Harriet Mathew was an 18th-century London socialite and patron of the arts, who is considered an important early patron of John Flaxman and William Blake. She was the wife of the Reverend Anthony Stephen Mathew (also known by the pseudonym Henry Mathew).
Alexander Gilchrist, in his Life of Blake, writes of her:
"Alas! for tenure of mortal Fame! This lady ranked among the distinguished blue-stockings of her day; was once known to half the Town, the polite and lettered part thereof, as the agreeable, fascinating, spirituelle Mrs. Mathew, as, in brief, one of the most 'gifted and elegant' of women. As she does not, like her fair comrades, still flutter about the bookstalls among the half-remembered all-unread, and as no lettered contemporary has handed down her portrait, she has disappeared from us. Yet the lady, with her husband, the Rev. Henry Mathew, merit remembrance from the lovers of Art, as the first discoverers and fosterers of the genius of Flaxman, when a boy not yet in teens, and his introducer to more opulent patrons.... She was an encourager of musicians, a kind friend to young artists. To all of promising genius the doors of her house, 27, Rathbone Place, were open."[1]

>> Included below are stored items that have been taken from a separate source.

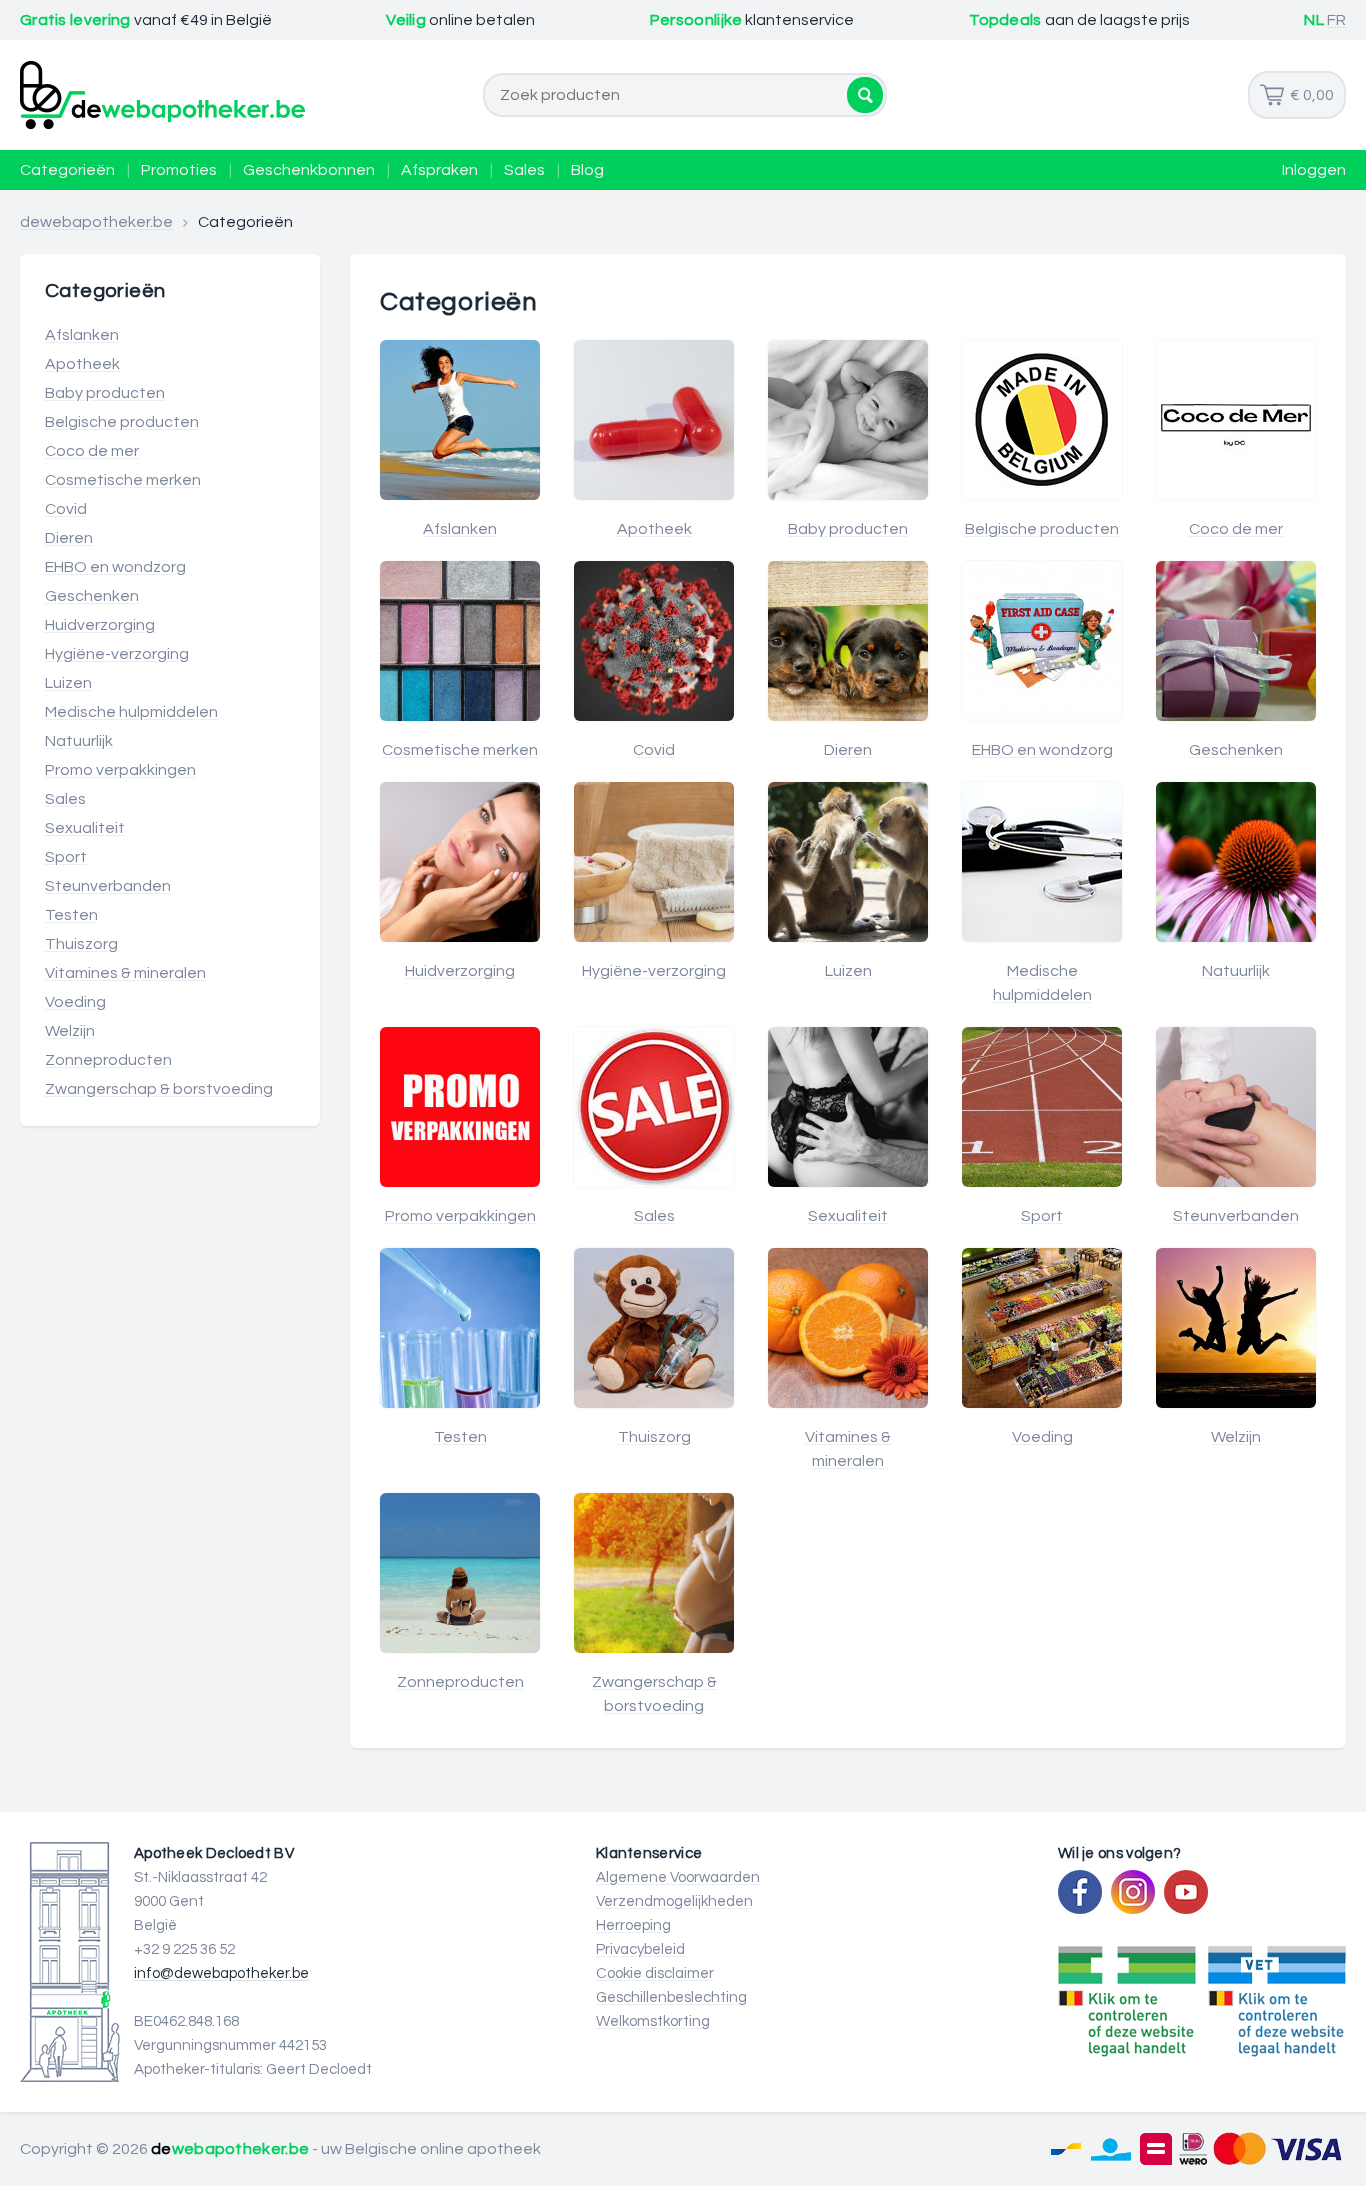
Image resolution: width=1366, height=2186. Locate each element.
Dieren (69, 538)
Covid (66, 509)
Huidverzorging (100, 625)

John Thomas Smith was introduced to Blake by Mrs Mathew and heard him read and sing his poetry on several occasions; it was here that the qualities of his voice and the reception of his audience were recorded in his contemporary biographical notes.[2] Smith also notes she was "extremely zealous in promoting the celebrity of Blake" and was responsible, via her husband and his friends, for the printing of his Poetical Sketches (1783).[3] Blake later satirised the Mathews, and the Johnson Circle and dinners, in 'An Island in the Moon'.[4]
A vaguely detailed story regarding the Mathews early patronage of Flaxman was first given by J. T. Smith and repeated by Blake and Flaxman's biographers. A collection of sketches bearing titles of 'Harriet Mathew' and her relations have been attributed to Flaxman.[5]